Pixel coordinate grounding data
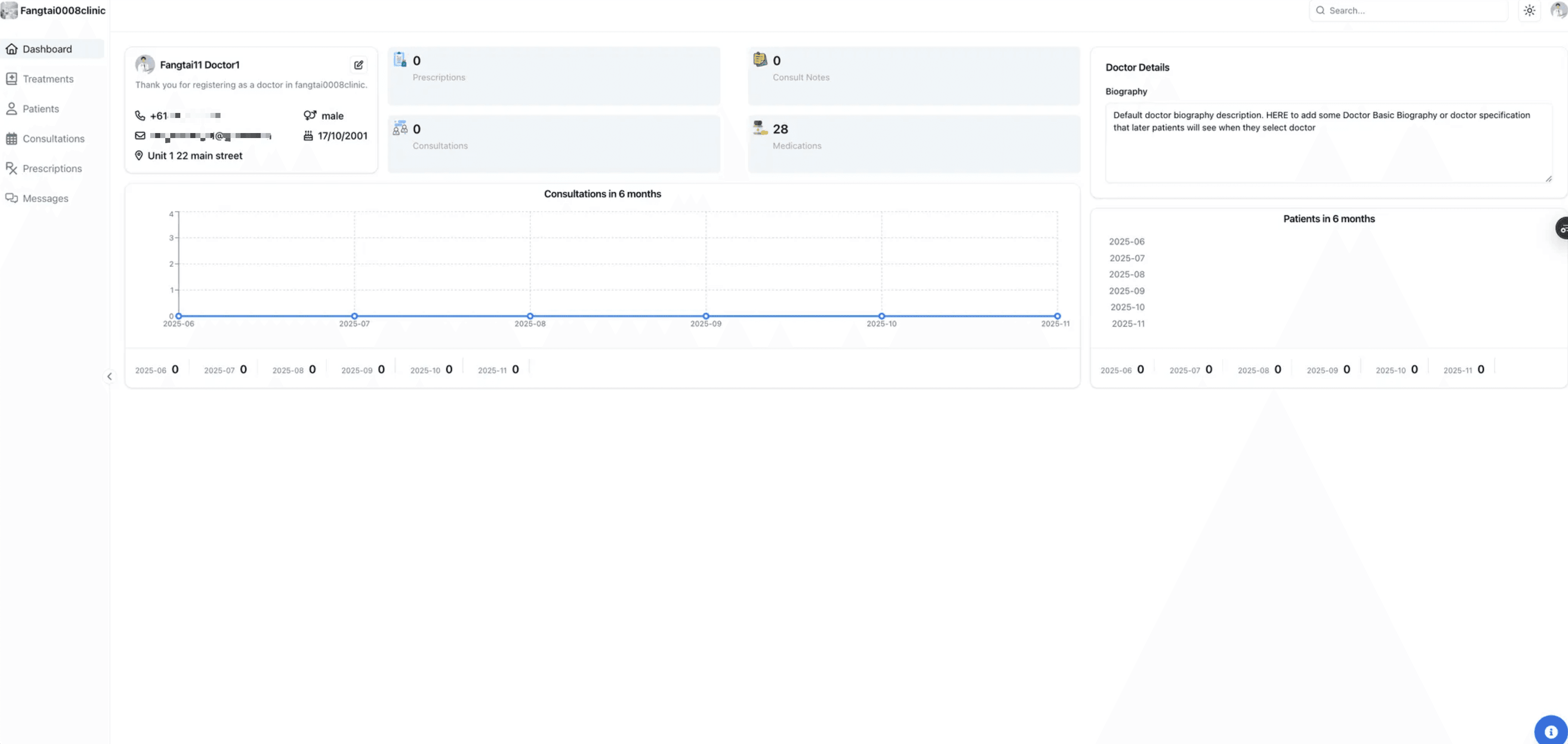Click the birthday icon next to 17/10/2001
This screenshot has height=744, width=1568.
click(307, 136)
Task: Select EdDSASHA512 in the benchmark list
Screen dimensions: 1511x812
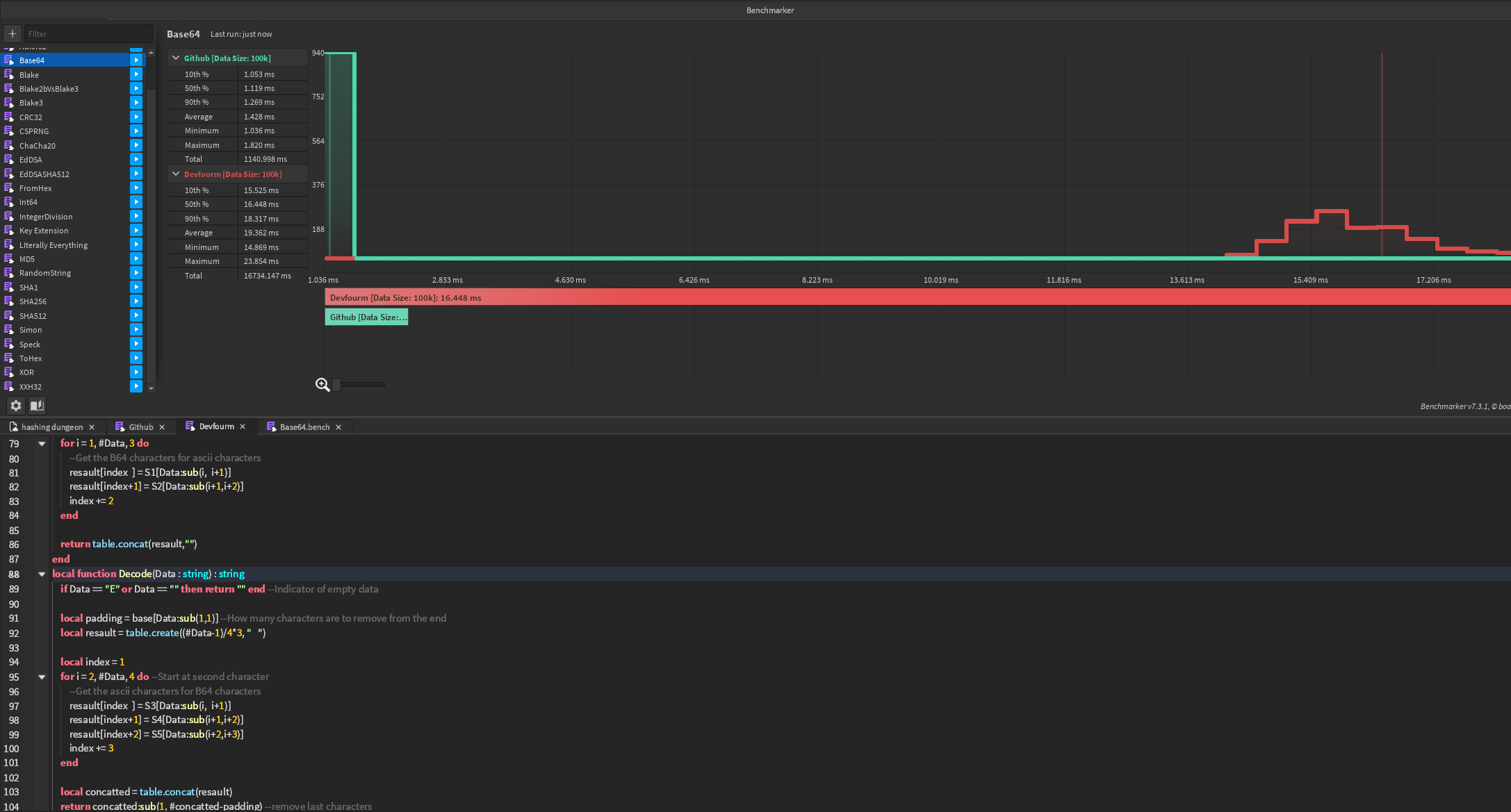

ABOUT THIS EXERCISE:
The lines from the one containing "Task: Select EdDSASHA512" to the last line of the records, both included: print exactly those and nothing else, leaving out any pictures.

ANSWER:
Task: Select EdDSASHA512 in the benchmark list
Screen dimensions: 1511x812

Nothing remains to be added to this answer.